SELECTED EXTRACT START

Like Jill said, it doesn't look good for him. They will run tests to determine the extent of the disease, I guess, and then he said we would talk about many things, as well as 'quality of life' for him. It was sad to leave him, but pretty much all he was doing at home was sleeping, so I will hope that he will do the same there. I hate to think of him wondering where I am while he is in a strange place, if cats are able to think thoughts like that. Normally I would miss him following me around the house from chore to chore, but in the last couple of weeks, he has done much following.
Him not being here may help me think more clearly, if decisions are to be made. It's hard to say I could let him go with him here sprawled out on my bed purring while I rubbed on him. In the past week, he has gotten extremely thin, as his muscle tone has disappeared, and I can feel bones everywhere. He doesn't seem like he is hurting, and he's not crying, but he's just very tired and sad-looking.
I will be the first to admit, he was not a wanted kitty when he first arrived at my house. My kids gave him to me, and I couldn't say no, obviously, but I was not in the market for an animal of any kind....ever. It took me a couple of months to let myself begin to love him. He favored me above everyone, though, and I couldn't help but grow fonder and fonder of him. When he had that virus a few years ago, that was as bad as I have ever seen him. I did not think he was going to make it then at all. He had no life in him, wouldn't eat or drink, wouldn't purr - he was in bad shape. One night at the vet, though, and he was on the road to recovery quickly. I realized then that there would be a day that the outcome would be different, and I knew that I had gone from not wanting him at all to really, truly wanting him.

SELECTED EXTRACT END
SUPPLIED DATA START

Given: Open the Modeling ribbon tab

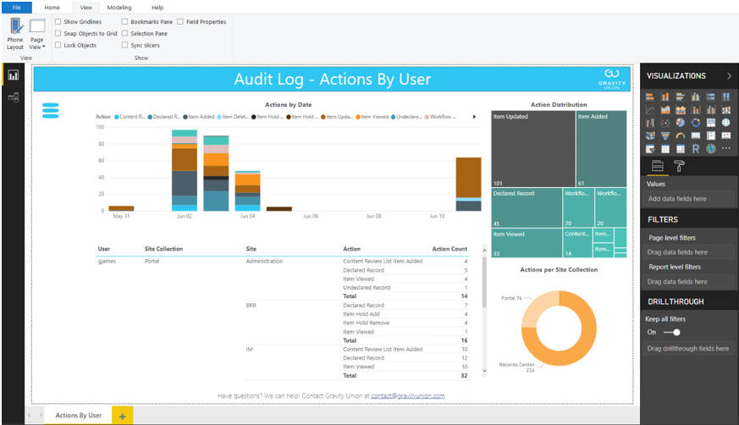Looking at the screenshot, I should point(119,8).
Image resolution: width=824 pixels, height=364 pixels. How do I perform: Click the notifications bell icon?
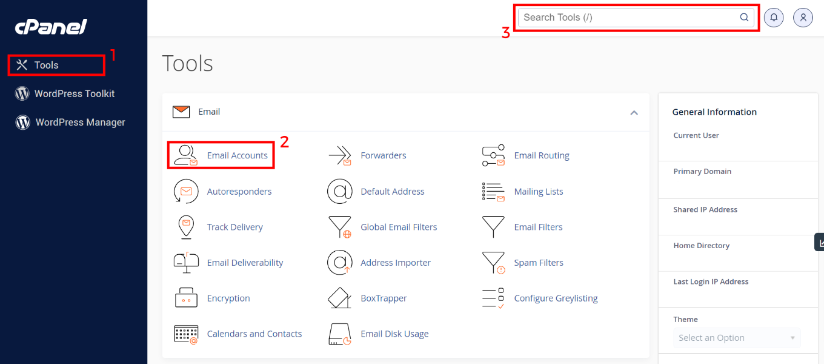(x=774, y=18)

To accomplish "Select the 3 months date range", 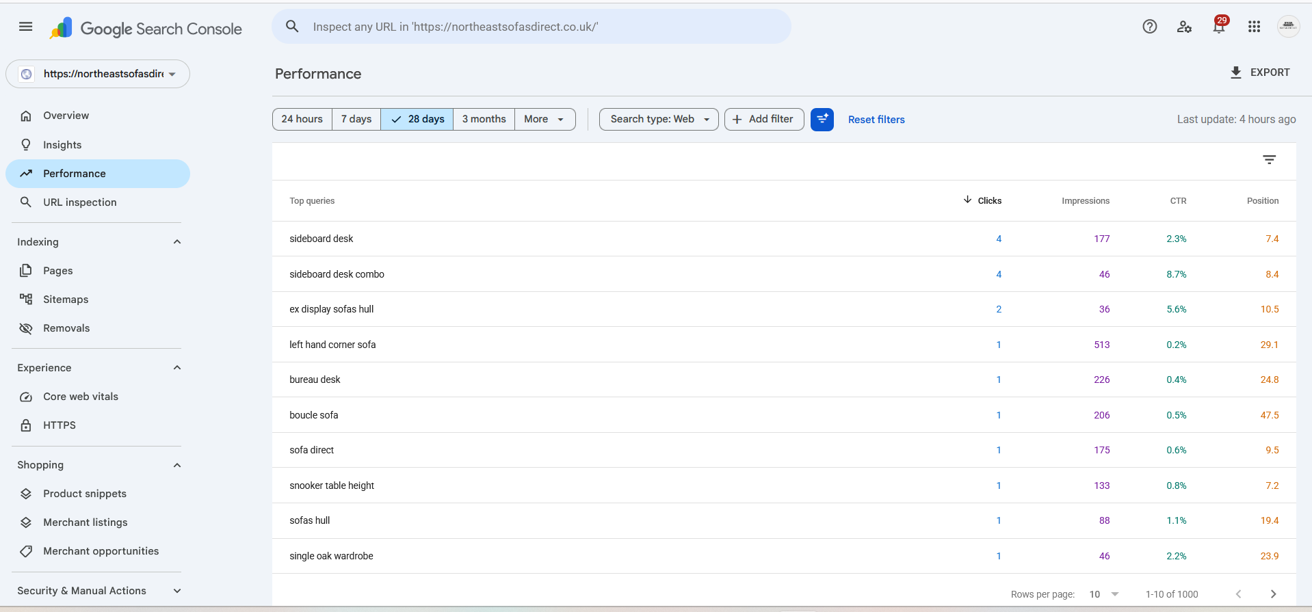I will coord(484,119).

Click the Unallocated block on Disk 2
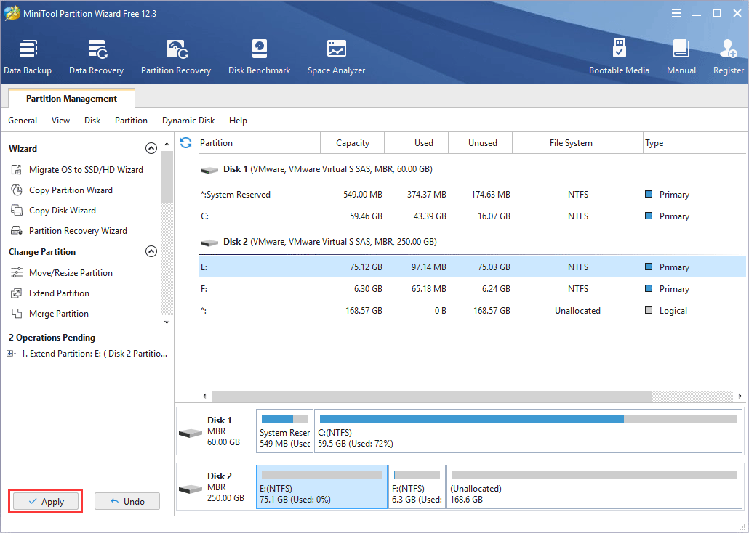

SUPPLIED DATA END

• **THE TASK**:
Please reproduce the stretch of the post about the sick cat from "Like Jill said, it" through "done much following.".

• **SOLUTION TO THIS TASK**:
Like Jill said, it doesn't look good for him. They will run tests to determine the extent of the disease, I guess, and then he said we would talk about many things, as well as 'quality of life' for him. It was sad to leave him, but pretty much all he was doing at home was sleeping, so I will hope that he will do the same there. I hate to think of him wondering where I am while he is in a strange place, if cats are able to think thoughts like that. Normally I would miss him following me around the house from chore to chore, but in the last couple of weeks, he has done much following.